Exercise objective
Copy out the entries word for word, from the first line through the line containing "coord(2275,190)", with both ends included. Omit the pictures from your copy.

Entries locating words and elements:
┄┄┄┄┄┄┄┄┄┄┄┄┄┄┄┄┄┄┄┄
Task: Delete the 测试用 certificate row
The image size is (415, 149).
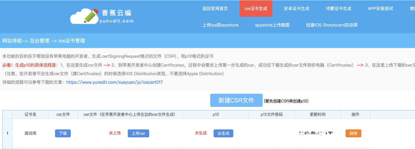Action: tap(353, 133)
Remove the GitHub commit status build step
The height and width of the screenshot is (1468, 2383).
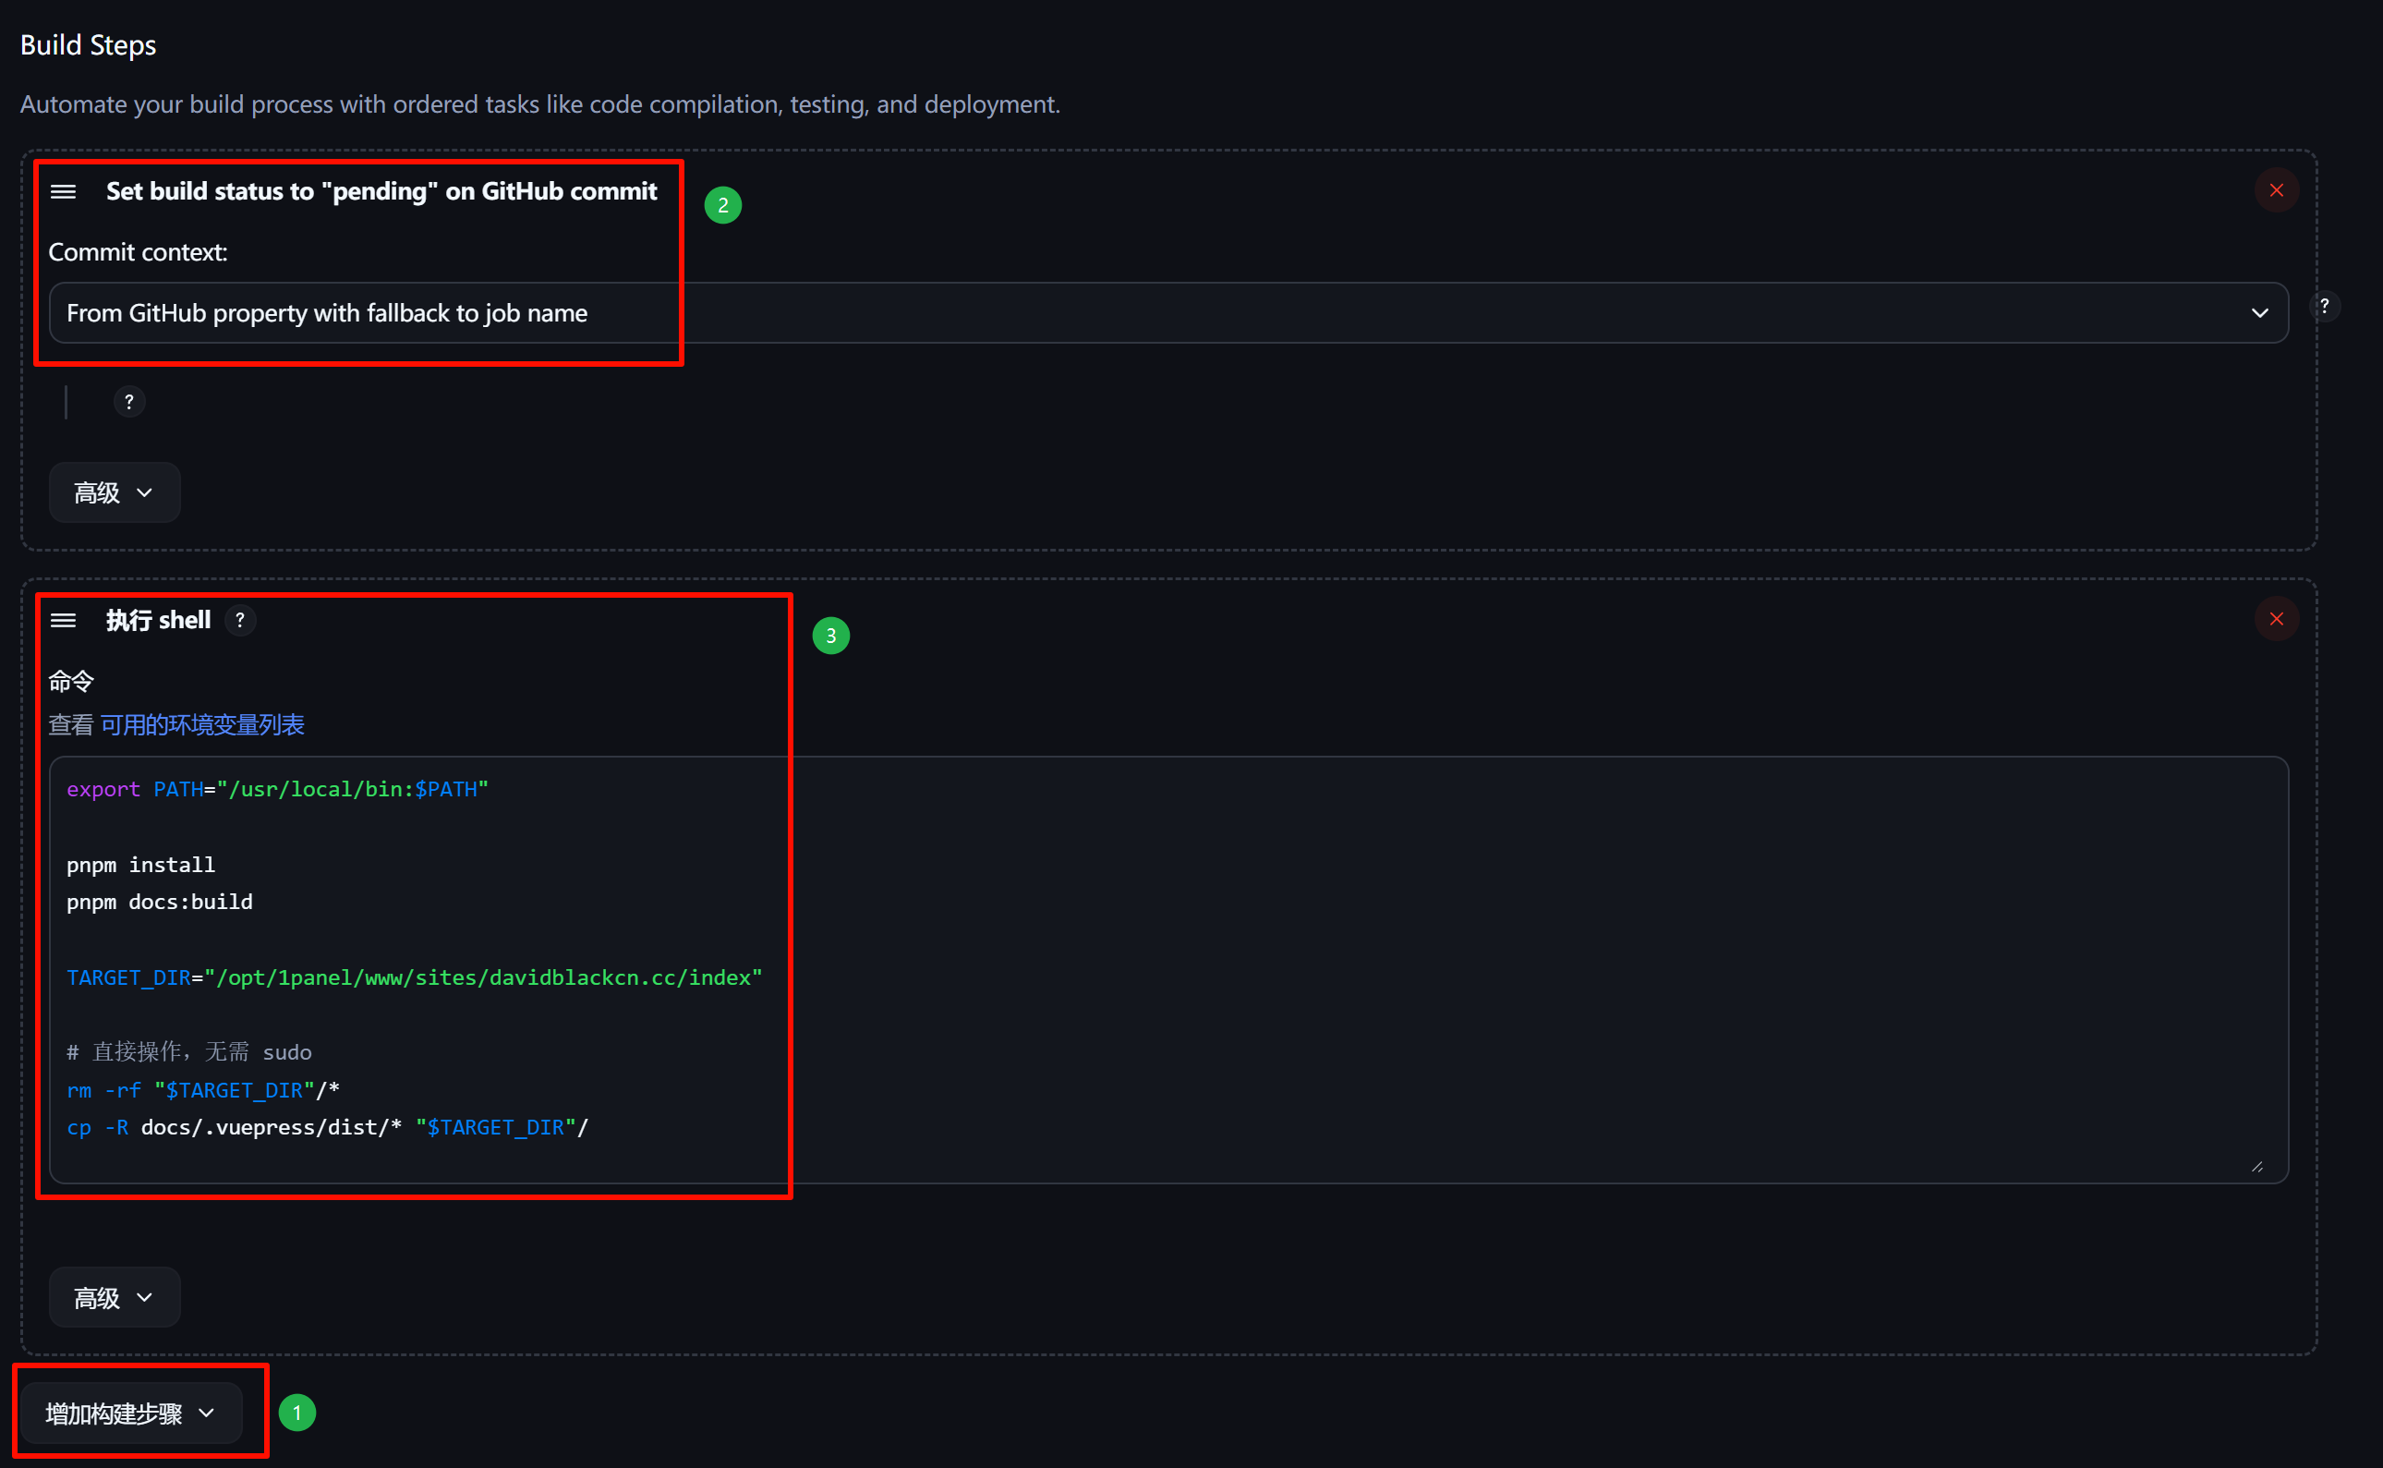coord(2275,190)
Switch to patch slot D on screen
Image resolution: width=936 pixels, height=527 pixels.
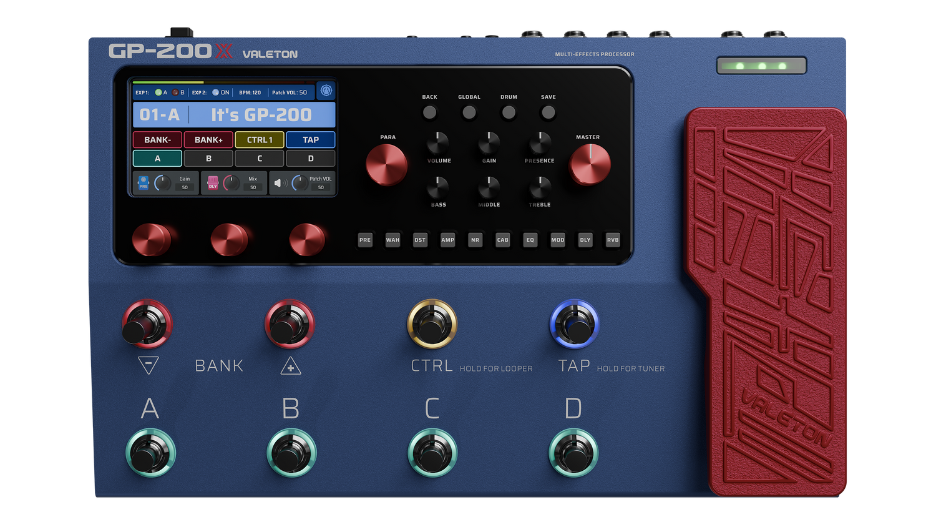[x=311, y=159]
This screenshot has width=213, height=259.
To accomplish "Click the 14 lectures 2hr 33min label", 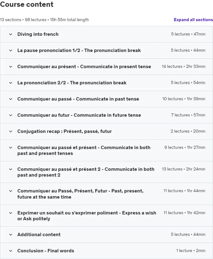I will point(183,66).
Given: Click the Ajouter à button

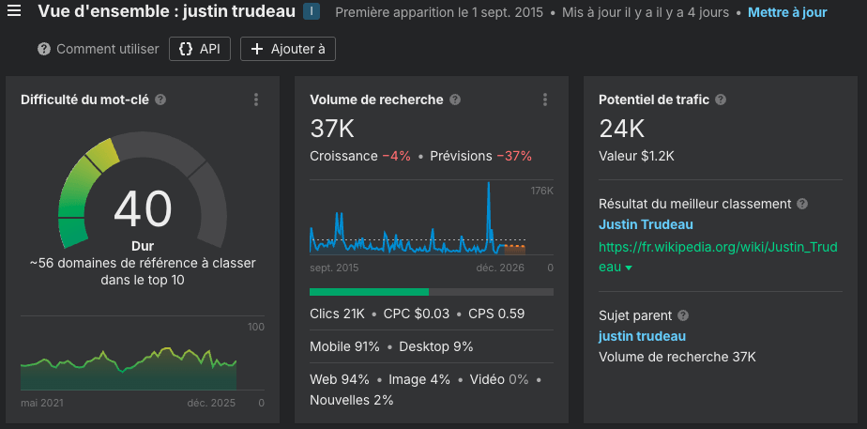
┄┄┄┄┄┄┄┄┄┄┄┄┄┄┄┄┄┄┄┄
Task result
Task: Delete the 测试用 certificate row
The image size is (415, 149).
Action: tap(353, 133)
Remove the GitHub commit status build step
The height and width of the screenshot is (1468, 2383).
coord(2275,190)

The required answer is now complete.